Enninful has had more than enough time to rewrite the scriptures according to his faith in the religion of Blackness, and how the verses of those features can and should be normalized for the sake of fairness and necessity.
Instead, the first Black man of African descent to ever oversee the operations of fashion’s sacred template — has demonstrated a level of weakness that’s disarmingly off-putting. He has failed in his mission to dismantle the regime of Whiteness with the rebellious aptitude, that was scheduled for a long overdue takeover.

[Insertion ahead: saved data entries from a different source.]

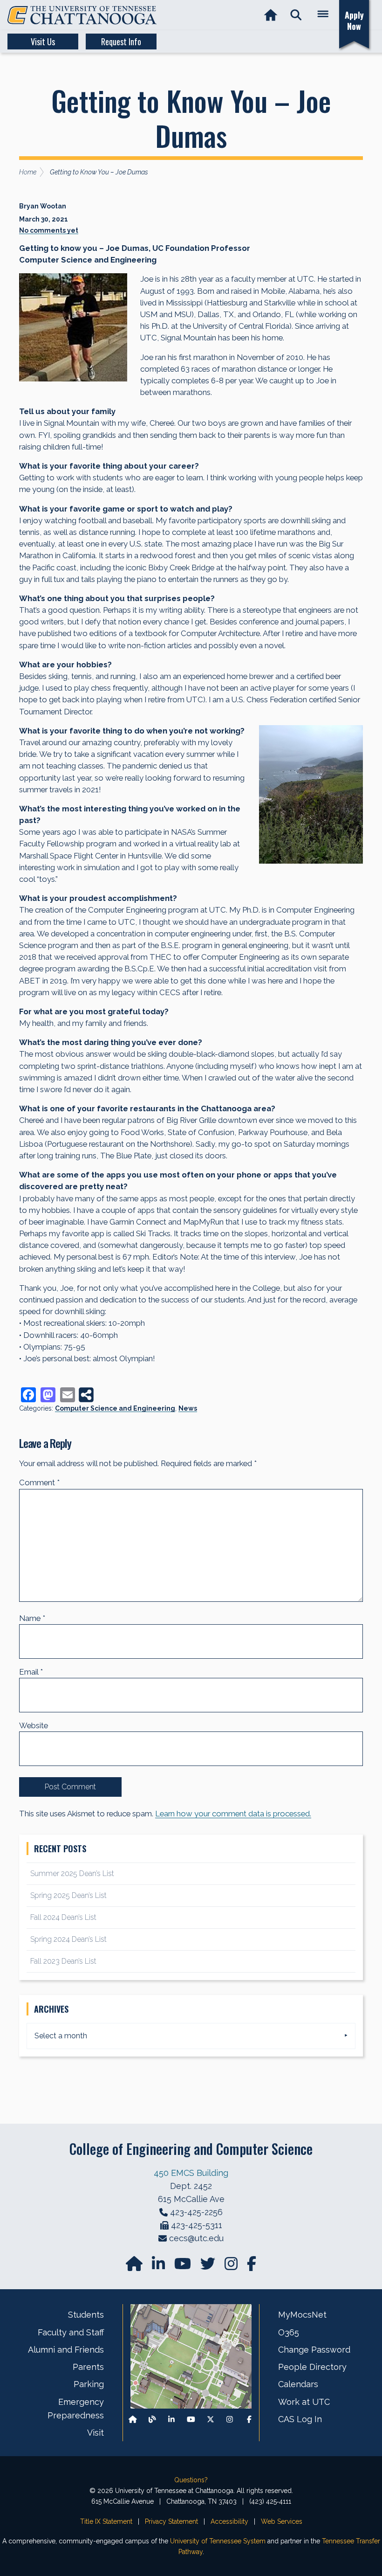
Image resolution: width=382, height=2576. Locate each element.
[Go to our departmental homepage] (135, 2266)
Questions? (191, 2480)
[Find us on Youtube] (191, 2419)
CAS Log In (300, 2419)
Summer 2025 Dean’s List (72, 1873)
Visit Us (43, 41)
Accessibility (229, 2521)
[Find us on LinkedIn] (159, 2266)
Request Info (121, 41)
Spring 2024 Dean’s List (68, 1939)
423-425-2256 (196, 2212)
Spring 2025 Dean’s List (68, 1895)
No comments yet (48, 230)
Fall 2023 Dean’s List (63, 1961)
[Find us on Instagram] (232, 2266)
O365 (288, 2332)
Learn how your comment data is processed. (233, 1813)
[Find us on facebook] (251, 2266)
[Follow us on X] (210, 2419)
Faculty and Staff (71, 2332)
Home (27, 172)
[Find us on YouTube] (183, 2266)
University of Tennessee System (218, 2541)
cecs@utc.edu (196, 2238)
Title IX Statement (106, 2521)
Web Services (281, 2521)
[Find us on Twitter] (208, 2266)
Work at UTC (304, 2402)
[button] (296, 15)
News (187, 1408)
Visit (95, 2433)
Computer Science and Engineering (115, 1408)
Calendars (298, 2384)
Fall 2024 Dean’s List (63, 1917)
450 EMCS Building (191, 2173)
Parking (89, 2384)
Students (86, 2315)
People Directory (312, 2367)
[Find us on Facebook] (249, 2419)
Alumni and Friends (66, 2349)
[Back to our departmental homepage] (133, 2419)
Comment (39, 1482)
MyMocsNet (302, 2315)
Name (32, 1618)
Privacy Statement (171, 2521)
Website (33, 1725)
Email (31, 1671)
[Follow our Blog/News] (152, 2419)
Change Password (314, 2349)
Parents (88, 2367)
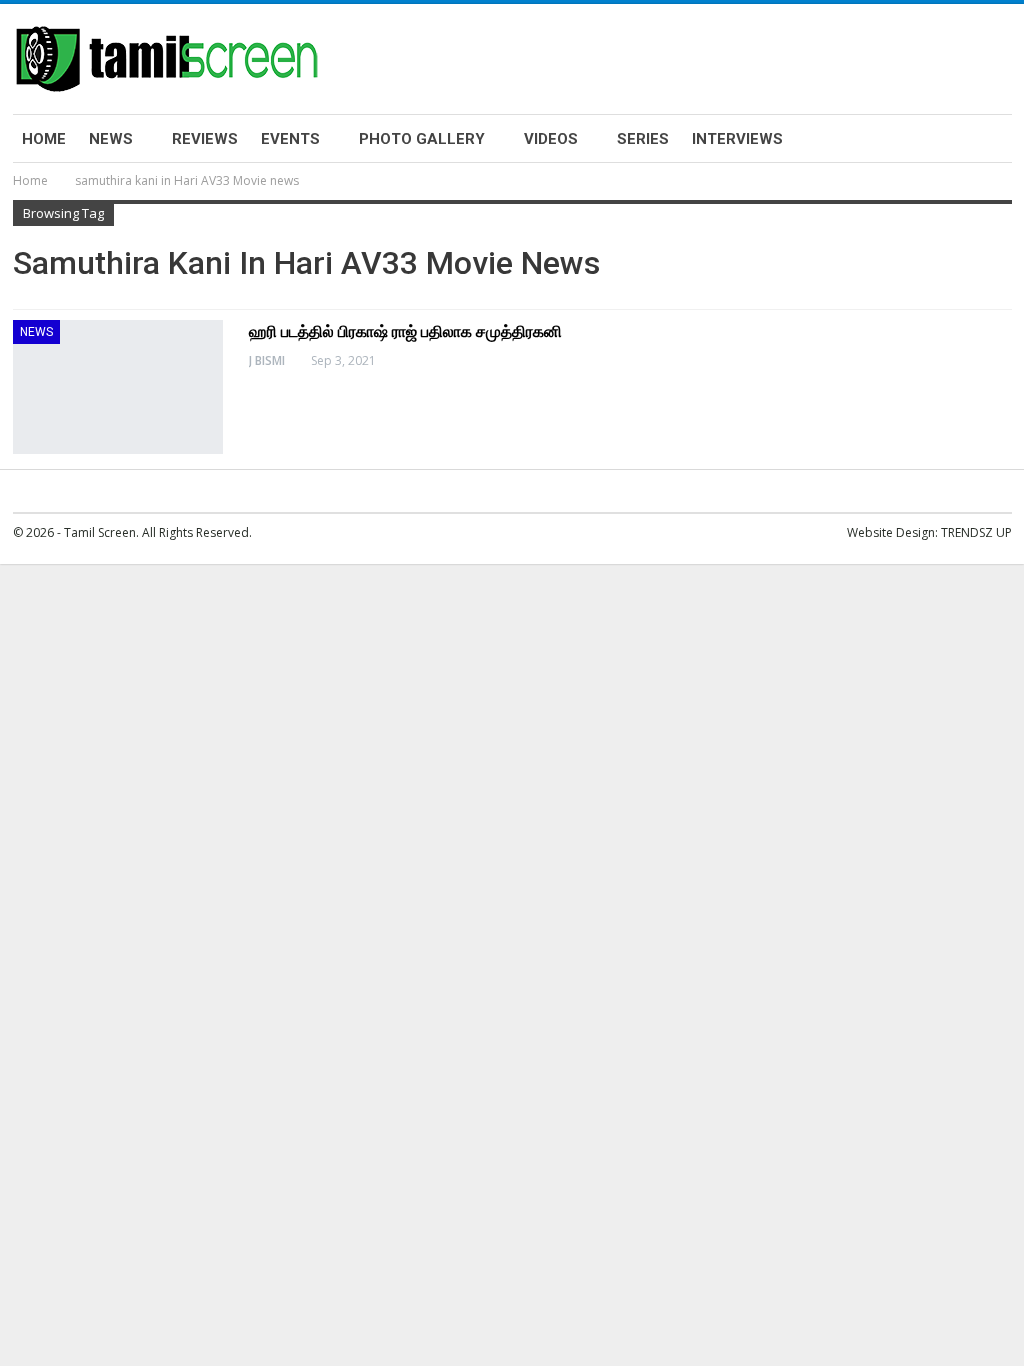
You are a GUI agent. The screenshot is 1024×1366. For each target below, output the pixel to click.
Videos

All we’ve managed to garner is the recycled leftovers from other generically-inclined staples with the mandated peppering of diversity, in the form of semi-successful biracial actresses, and the over-lauded icons of color who serve as perfect fillers.
As we head further into 2018 — there’s no way to sugarcoat the reality of Enninful’s fragile state, and to conclude that he won’t be breaking barriers anytime soon. And it’s not overkill to imagine that he may never be able to run this ship on his terms.
It’s a sad state of affairs to witness the ascension of Black professionals in positions of power, and then watch them stumble helplessly within the confines of stringency, as they surrender to the duty of maintaining the comfort level of White consumers at the expense of their own people.
We saw it with Shonda Rhimes — back when a Black woman showrunner for a major network was unheard of, and then once she made her debut — all our questions were answered by the almost all-White cast of characters, and the weirdness of how a Black woman created a highly-regarded vehicle with a White woman as the lead actress.
Rhimes eventually produced shows that starred Black women leads, but the tragedy of how she had to make White audiences happy before catering to Black audiences will always blemish her trajectory in the eyes of her community.
Perhaps, the same script will play out for Enninful as he presently struggles with the complexity of his station as a Black man who needs to uphold the traditions of a very traditional institution — while also living up to the hype of his anointment as the savior who will undoubtedly shake things up with the endowment of an ambitiously diverse tone.
So far, nothing much has changed since Shulman gracefully vacated the premises, and it’s hard not to imagine her relishing in her successor’s very obvious predicament when you consider the somewhat hostile climate that feted her during the new era of mandated “wokeness.”
In many ways, the blame can’t be placed entirely on Enninful, after all he’s merely a fish in a very large and murky pond, who has spent enough time in a direly paralyzed industry to know what his limitations are, despite his very best intentions.
And there’s also the stagnant vibe that’s holding fashion forecasters hostage — as they weather the consequences of their waning authority that stems from the infectious decay of platforms like Instagram — spewed out by Kris Jenner — who basically has the captains of industry on her payroll.
It goes without saying that just like other weathered and uninspiring offshoots of Vogue — the British version will continue to spotlight White celebrities and so-called models with brief interludes of color — that won’t threaten the dignity of a publication that can’t afford to wade into forbidden dark territory.
Even if the overwhelmed hero is an African esteemed editor — and the most successful film of 2018 happens to feature a gallery of Blackness that managed to seduce the globe — there is a limitation on the influence of diversity that is overwhelmingly real.
Edward Enninful might be able to flex his muscles after satisfactorily convincing the Queen’s audience of his unwavering loyalty, but it won’t take long before he’s reeled back into the assignment of magnificently failing those who overestimated his capacity.
The fashion industry is dead and what remains is Whiteworld — and a rapidly growing population that don’t want to be a part of it. That’s the methodically overlooked trend that won’t remain discarded for much longer.
And once the change comes — fashion lives again.